O Brasil vive um fenômeno inusitado: o número de contratos de namoro registrados em cartório nunca foi tão alto. Em 2024, Segundo dados do Colégio Notarial do Brasil (CNB), 2023 foi marcado por um recorde histórico na formalização desses acordos, com um aumento de 35% em relação ao ano anterior. No total, foram registrados 126 contratos em cartórios de todo o país.
A tendência se mantém em 2024, com 44 escrituras já lavradas entre janeiro e maio. O mês de julho, inclusive, costuma ser o pico de procura por esse tipo de serviço, com 19 registros em 2023.

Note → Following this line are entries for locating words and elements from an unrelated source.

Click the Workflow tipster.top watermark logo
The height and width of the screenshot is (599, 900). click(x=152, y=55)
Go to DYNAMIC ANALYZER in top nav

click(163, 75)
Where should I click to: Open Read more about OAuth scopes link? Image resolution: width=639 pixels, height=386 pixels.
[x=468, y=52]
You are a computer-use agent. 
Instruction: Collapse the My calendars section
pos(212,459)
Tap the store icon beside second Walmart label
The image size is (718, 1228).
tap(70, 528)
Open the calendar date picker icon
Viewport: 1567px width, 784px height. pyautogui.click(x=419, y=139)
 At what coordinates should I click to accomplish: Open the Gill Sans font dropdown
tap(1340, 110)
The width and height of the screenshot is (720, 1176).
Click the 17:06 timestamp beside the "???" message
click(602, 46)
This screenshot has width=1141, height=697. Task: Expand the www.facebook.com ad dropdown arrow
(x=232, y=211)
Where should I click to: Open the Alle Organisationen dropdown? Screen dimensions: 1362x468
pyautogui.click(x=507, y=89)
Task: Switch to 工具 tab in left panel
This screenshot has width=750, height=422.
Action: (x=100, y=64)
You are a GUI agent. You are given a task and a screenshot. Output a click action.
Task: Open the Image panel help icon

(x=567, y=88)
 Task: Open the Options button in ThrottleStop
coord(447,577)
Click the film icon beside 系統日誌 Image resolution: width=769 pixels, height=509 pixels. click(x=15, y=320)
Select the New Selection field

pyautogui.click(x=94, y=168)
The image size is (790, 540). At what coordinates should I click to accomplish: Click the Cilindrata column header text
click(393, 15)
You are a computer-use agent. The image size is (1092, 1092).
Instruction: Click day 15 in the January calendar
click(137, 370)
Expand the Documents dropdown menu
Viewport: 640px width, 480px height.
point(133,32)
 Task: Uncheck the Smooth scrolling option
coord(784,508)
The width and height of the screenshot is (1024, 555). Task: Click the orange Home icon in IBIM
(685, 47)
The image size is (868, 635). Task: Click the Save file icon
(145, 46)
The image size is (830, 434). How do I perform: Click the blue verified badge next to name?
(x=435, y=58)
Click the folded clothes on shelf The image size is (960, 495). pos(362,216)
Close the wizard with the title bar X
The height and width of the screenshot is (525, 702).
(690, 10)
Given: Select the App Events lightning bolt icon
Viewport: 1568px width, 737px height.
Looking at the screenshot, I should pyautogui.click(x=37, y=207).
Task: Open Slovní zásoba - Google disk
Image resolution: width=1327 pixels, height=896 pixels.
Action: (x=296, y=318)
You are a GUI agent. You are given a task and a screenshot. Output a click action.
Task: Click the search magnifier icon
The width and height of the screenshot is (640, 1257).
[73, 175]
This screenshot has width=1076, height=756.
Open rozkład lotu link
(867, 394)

Os contratos de namoro surgiram como uma forma de oficializar a relação afetiva entre duas pessoas sem que isso gere implicações jurídicas típicas de uma união estável, não está previsto explicitamente em uma lei específica no ordenamento jurídico brasileiro, mas baseia-se no princípio da autonomia privada, que permite às partes celebrarem contratos e pactos de acordo com seus interesses, desde que não contrariem a ordem pública, os bons costumes e as disposições legais. Este princípio está previsto no artigo 421 do Código Civil Brasileiro:
Art. 421. A liberdade de contratar será exercida em razão e nos limites da função social do contrato.
Além disso, o artigo 104 do Código Civil estabelece os requisitos para a validade dos negócios jurídicos:
Art. 104. A validade do negócio jurídico requer:
I – agente capaz;
II – objeto lícito, possível, determinado ou determinável;
III – forma prescrita ou não defesa em lei.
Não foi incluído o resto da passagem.